It is definitely not too late to prune camellias. Most sasanqua camellias have finished blooming but the Japonica camellias are still blooming in many gardens. I have pruned a few limbs on mine and will finish up when I prune the azaleas. Camellias set flower buds in late summer, so you have ample time to prune and allow recovery time. Try to get it done by early May if possible.
My boxwoods have greened up and look great EXCEPT I forgot to trim them back in February. Will I mess up if I trim back now our do I just wait till next year?
Evergreens that are grown for foliage and do not bloom can lightly be shaped at almost any season. Heavy pruning—more than one third should be done as early in the spring or late winter as possible to catch that burst of new growth that can help the plants quickly recover. Boxwoods are a bit tricky, in that they have such dense outer foliage that there is basically no growth on the interior of the plant. Pruning back leaves the plant looking pretty barren. As long as you can prune by early April, I think you can still expect the plant to fill back in fairly quickly--much later than that and you have a pretty homely plant for a season.
Can (or should) Rose of Sharon bushes, gardenia bushes and/or mock orange bushes be pruned and if so, when is the best time to do it?
When pruning any plant there are three questions you need to ask before grabbing the pruning shears: why, when and how? Why do they need to be pruned—have they overgrown their space, do you need a specific shape or size, or has there been any damage to them. Once it has been determined that you need to prune, then know when is the best time. If they are spring bloomers, like mock orange (Philadelphus coronarius), then all pruning should be done AFTER they bloom. Spring blooming plants set flower buds at the end of the growing season. Pruning as soon after flowering will give them ample time to recover before they need to set more flower buds. If your plant blooms in the summer, like the Rose of Sharon (Hibiscus syriacus) they bloom on the new growth and should be pruned before growth begins—in late February until mid March. Pruning later simply delays the first set of flowers. As with all things there are exceptions to these rules—Gardenia or cape jasmine (Gardenia jasminoides) and big leaf hydrangea (Hydrangea macrophylla) and oak leaf hydrangea (H. quercifolia) bloom in the summer but set flower buds in the fall. Some newer cultivars of gardenia and hydrangea ‘Frost Proof’ gardenia and ‘Endless Summer’ hydrangea actually set flower buds in the fall but also set some flowers on the current season growth. Choosing a plant that fits the location will limit how much it needs to be pruned. If pruning of gardenias or hydrangeas are needed, do so immediately after the first big flush of flowers in the summer.
Spring has sprung and time, I think, to do some bush trimming. We have 4 large boxwood shrubs in front of our office. Is it ok to trim them back at this time? Thanks for the help!

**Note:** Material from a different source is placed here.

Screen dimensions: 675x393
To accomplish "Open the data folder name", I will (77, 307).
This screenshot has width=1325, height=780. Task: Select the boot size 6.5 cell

If they need trimming do so as soon as possible. Boxwood shrubs (Buxus sempervirens) tend to have very dense outer foliage, leaving a fairly bare interior to the plant. If you wait too late to prune, the recovery time is slow and you end up looking at a pretty ugly plant for a period of time. After you prune, give them a light application of fertilizer to aid in their re-growth. Just because it is spring, doesn't mean every plant needs pruning. Be sure you know why, when and how to prune the shrubs in your landscape.
Is it o.k. to trim gardenias now? When is the best time?
Now is not a good time to prune gardenias. Most gardenias bloom from flower buds set last fall. Pruning now would remove those buds. Wait until after the plants finish flowering with their first flush of blooms, and then prune as needed. There are several new varieties that also set some flowers on the current season growth—re-blooming again in late summer. Try to prune as little as possible to prevent losing out on any blooms, but prune as soon as the first flowering season ends. If you choose a plant that fits the location, you may never have to prune.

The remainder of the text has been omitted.